● **Requirement**
Reproduce the lines of the listing word for word, starting at its first line and ending at the line that contains "coordinates (1037, 84)", with both ends included and nothing else.

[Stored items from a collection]
* * * * * * *
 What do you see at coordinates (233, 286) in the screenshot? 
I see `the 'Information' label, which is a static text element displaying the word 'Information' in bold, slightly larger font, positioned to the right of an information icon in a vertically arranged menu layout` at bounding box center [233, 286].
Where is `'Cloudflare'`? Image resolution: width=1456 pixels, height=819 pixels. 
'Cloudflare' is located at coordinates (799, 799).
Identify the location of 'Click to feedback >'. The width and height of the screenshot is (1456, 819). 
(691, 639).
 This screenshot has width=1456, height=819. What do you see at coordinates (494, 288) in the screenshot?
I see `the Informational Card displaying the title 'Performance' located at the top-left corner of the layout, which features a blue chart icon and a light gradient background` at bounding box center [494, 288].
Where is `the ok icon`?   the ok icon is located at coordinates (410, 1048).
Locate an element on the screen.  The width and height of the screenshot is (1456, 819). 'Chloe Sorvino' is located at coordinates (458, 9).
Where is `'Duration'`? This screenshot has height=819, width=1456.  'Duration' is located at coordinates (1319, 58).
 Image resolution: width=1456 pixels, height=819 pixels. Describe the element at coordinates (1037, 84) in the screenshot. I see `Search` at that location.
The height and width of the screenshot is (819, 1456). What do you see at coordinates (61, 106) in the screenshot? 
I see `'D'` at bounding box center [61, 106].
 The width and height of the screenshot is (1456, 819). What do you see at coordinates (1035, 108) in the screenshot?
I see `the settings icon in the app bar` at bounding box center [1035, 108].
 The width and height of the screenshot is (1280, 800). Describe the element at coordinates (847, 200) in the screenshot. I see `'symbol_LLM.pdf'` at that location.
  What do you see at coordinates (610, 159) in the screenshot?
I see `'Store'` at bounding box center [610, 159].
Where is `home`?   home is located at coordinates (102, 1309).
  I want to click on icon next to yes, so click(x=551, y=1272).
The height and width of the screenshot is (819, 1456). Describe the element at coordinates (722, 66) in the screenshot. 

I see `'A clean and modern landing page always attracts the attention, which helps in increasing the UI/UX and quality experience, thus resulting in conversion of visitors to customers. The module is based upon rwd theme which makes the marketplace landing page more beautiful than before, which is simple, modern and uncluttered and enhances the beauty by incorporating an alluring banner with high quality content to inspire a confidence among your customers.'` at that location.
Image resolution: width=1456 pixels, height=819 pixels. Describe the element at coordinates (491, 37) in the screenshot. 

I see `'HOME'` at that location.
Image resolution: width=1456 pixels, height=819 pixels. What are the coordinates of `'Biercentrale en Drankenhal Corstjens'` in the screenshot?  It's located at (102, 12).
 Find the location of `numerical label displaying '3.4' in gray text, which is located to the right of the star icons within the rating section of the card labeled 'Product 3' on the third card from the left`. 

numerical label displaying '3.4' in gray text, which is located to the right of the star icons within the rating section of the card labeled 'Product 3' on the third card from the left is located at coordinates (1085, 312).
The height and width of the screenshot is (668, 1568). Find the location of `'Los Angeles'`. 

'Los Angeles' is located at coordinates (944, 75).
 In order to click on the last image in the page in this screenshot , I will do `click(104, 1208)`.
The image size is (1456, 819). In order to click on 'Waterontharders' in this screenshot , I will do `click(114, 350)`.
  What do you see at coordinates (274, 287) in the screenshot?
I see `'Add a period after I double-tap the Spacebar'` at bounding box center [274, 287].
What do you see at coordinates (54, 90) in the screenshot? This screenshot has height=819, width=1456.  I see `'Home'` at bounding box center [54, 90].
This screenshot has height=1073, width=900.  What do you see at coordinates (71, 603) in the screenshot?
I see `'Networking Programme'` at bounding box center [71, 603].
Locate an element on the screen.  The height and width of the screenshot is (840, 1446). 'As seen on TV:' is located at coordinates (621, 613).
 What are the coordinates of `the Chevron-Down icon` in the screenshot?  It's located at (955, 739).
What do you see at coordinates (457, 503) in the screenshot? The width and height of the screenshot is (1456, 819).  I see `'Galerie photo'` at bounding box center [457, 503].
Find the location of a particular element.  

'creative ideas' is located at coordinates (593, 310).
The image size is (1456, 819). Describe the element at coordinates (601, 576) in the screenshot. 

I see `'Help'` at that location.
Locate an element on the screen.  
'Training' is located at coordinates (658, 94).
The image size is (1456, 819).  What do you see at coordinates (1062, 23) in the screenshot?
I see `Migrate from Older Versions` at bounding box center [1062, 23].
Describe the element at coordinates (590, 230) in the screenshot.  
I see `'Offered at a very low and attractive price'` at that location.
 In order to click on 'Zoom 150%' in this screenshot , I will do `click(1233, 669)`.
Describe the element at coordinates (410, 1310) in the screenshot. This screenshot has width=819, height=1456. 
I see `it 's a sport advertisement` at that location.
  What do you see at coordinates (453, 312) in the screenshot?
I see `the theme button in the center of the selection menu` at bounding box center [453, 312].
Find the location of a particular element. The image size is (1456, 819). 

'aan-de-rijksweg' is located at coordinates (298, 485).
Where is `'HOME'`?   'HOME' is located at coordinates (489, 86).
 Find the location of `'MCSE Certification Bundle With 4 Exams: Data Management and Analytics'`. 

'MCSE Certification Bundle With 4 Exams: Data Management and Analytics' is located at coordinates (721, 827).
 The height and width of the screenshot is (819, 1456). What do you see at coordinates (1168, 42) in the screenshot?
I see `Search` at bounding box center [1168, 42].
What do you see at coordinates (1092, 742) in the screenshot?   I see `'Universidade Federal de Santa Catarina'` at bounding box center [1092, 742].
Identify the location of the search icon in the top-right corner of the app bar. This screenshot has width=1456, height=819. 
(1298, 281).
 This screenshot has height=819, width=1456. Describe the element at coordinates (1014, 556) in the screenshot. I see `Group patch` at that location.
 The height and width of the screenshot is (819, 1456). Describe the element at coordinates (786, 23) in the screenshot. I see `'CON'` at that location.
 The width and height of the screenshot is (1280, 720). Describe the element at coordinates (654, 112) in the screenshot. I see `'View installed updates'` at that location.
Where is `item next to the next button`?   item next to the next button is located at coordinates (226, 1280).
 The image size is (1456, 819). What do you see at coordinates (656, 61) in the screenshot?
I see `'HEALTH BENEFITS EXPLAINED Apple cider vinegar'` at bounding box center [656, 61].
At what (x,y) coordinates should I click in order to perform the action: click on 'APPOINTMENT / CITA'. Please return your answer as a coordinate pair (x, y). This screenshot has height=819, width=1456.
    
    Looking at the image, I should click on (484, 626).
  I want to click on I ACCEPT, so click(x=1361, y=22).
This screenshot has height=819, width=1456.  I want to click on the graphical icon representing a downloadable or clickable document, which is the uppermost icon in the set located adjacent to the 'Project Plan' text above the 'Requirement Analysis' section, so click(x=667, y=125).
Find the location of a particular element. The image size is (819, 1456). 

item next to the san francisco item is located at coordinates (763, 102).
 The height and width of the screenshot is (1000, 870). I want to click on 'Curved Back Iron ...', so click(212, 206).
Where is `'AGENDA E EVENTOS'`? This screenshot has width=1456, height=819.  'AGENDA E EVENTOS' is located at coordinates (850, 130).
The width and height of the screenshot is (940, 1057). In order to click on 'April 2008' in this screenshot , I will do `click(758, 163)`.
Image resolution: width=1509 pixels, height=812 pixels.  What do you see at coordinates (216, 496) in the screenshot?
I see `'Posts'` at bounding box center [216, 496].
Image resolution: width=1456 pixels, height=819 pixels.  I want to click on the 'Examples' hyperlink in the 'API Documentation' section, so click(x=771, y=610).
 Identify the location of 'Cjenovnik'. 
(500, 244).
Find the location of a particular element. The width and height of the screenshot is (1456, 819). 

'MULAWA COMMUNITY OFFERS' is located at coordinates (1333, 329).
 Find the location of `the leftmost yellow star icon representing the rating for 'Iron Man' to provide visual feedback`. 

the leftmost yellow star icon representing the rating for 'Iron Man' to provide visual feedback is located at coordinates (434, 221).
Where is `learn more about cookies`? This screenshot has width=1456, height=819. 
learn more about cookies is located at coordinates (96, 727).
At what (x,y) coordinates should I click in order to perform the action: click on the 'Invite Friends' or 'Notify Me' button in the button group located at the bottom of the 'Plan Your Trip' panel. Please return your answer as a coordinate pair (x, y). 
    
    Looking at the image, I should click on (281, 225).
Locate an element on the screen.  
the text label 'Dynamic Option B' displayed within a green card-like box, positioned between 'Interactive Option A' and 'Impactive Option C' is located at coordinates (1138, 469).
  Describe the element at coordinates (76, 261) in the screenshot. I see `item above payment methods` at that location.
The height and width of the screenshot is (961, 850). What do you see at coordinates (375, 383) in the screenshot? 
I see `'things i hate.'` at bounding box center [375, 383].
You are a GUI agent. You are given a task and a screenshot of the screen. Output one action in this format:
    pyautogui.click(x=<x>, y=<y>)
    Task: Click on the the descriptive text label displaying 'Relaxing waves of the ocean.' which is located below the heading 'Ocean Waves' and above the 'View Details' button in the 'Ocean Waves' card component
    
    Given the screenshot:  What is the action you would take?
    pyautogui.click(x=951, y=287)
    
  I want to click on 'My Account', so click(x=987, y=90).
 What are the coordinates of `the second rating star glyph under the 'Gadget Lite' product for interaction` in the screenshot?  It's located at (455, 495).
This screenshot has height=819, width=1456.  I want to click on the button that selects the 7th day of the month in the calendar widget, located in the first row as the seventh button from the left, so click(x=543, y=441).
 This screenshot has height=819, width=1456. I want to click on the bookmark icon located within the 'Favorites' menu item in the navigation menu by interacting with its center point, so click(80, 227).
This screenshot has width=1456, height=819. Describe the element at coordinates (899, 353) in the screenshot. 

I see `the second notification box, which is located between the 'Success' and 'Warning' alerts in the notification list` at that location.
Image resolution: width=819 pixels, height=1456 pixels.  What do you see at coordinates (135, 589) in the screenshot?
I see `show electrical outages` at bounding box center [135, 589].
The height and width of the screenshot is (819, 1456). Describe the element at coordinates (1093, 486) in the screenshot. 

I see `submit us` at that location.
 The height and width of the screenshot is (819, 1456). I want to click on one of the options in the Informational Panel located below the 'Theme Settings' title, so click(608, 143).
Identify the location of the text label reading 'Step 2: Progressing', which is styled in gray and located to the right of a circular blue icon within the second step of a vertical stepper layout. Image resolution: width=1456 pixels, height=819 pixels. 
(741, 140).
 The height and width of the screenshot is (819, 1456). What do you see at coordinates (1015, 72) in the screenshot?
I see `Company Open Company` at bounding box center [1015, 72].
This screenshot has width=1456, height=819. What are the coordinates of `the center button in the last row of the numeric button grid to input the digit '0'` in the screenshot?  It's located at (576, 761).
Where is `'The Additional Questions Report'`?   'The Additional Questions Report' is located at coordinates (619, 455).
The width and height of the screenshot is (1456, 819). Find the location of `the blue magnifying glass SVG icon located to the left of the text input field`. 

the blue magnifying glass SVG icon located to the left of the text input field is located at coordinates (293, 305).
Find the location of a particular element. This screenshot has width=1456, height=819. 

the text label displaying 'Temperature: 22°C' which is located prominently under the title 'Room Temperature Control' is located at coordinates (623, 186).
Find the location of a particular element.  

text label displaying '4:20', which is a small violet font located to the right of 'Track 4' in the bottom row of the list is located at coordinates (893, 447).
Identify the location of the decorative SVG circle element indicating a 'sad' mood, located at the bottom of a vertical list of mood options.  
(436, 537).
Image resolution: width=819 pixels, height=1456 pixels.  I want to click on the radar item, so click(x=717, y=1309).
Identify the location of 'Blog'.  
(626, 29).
* * * * * * *
● **Task response**
 What do you see at coordinates (233, 286) in the screenshot? 
I see `the 'Information' label, which is a static text element displaying the word 'Information' in bold, slightly larger font, positioned to the right of an information icon in a vertically arranged menu layout` at bounding box center [233, 286].
Where is `'Cloudflare'`? Image resolution: width=1456 pixels, height=819 pixels. 
'Cloudflare' is located at coordinates (799, 799).
Identify the location of 'Click to feedback >'. The width and height of the screenshot is (1456, 819). 
(691, 639).
 This screenshot has width=1456, height=819. What do you see at coordinates (494, 288) in the screenshot?
I see `the Informational Card displaying the title 'Performance' located at the top-left corner of the layout, which features a blue chart icon and a light gradient background` at bounding box center [494, 288].
Where is `the ok icon`?   the ok icon is located at coordinates (410, 1048).
Locate an element on the screen.  The width and height of the screenshot is (1456, 819). 'Chloe Sorvino' is located at coordinates (458, 9).
Where is `'Duration'`? This screenshot has height=819, width=1456.  'Duration' is located at coordinates (1319, 58).
 Image resolution: width=1456 pixels, height=819 pixels. Describe the element at coordinates (1037, 84) in the screenshot. I see `Search` at that location.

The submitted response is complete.